In financial services, ethics is not a soft value; it is a business risk if ignored. The founders are acutely aware that they are dealing with investors’ money, trust, and future, and insist that decisions be filtered through that lens. In practice, that translates into conservative choices around compliance, communication, and product rollouts, even when aggressive shortcuts might have offered faster growth.
CULTURE IN A LEAN TEAM
AlphaMarket’s internal culture borrows more from product startups than traditional financial firms. The team is lean, roles are clearly defined, and every member is expected to know why their work matters to the larger advisory mission. Ownership is not just a value on paper: individuals are given modules, relationships, or outcomes to run with—and are held accountable.
Cross-functional collaboration between product, technology, and business teams is intentionally encouraged. Feedback loops are short, missteps are treated as data points, and experimentation is seen as essential, not optional. It is a culture that tries to balance the rigour of a regulated industry with the agility expected of a modern SaaS player.
BUILDING THE RAILS, THEN EXPANDING THE NETWORK
Strategically, AlphaMarket is now moving on these fronts.
Expanding Multi-Asset Coverage: Adding commodities, ETFs, thematic and hybrid baskets, debt, and cross asset strategies to existing offerings.
Deepening Broker Integrations: Advisory layer embedded in broker apps for seamless experience.
The long-term ambition is clear: to become the default infrastructure layer for advisory in India.
MILESTONES ON THE WAY TO SCALE
For a relatively young platform, AlphaMarket has already chalked up a set of noteworthy milestones. It has built what it describes as India’s only plug-andplay advisory rails for stock brokers, allowing them to offer diversified, regulated ideas without heavy upfront investment. It supports multi-segment strategies across equities and derivatives, and has invested heavily in transparent performance tracking and strategy comparison tools for investors.
Upstox Partnership: AlphaMarket has integrate with Upstox, (One of the largest discount brokerage) reaching millions of investors through a single partnership, expanding its advisory services across India’s retail landscape. This partnership underscores AlphaMarket’s strategy to embed its advisory layer within broker apps, enhancing accessibility for investors.
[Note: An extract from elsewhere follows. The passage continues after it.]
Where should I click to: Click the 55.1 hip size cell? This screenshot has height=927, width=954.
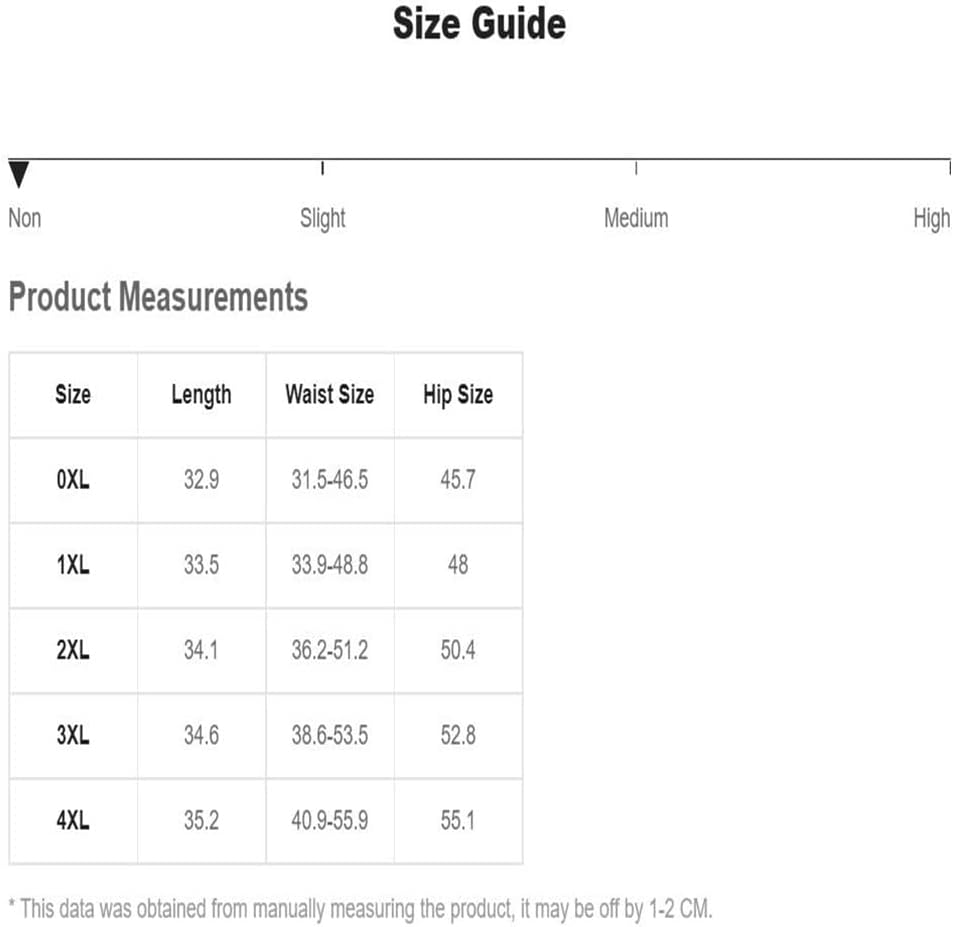pos(457,821)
LESSONS FOR THE NEXT WAVE OF FOUNDERS
Gogoi and Achhpal’s advice to aspiring entrepreneurs cuts against the glamour often associated with startup life. Start, they say, only if the problem keeps you up at night, not because the idea sounds fashionable on a pitch stage. The most enduring products are built not on clever positioning, but on relentless conversations with users.
In AlphaMarket’s case, those conversations exposed a simple truth: India did not lack market participation or ambition; it lacked accessible, regulated, and comparable advice. The company’s bet is that by quietly building the rails that connect advisors, brokers, and investors, it can help script the next chapter in the country’s investing story—one that favours process over noise, and infrastructure over impulse.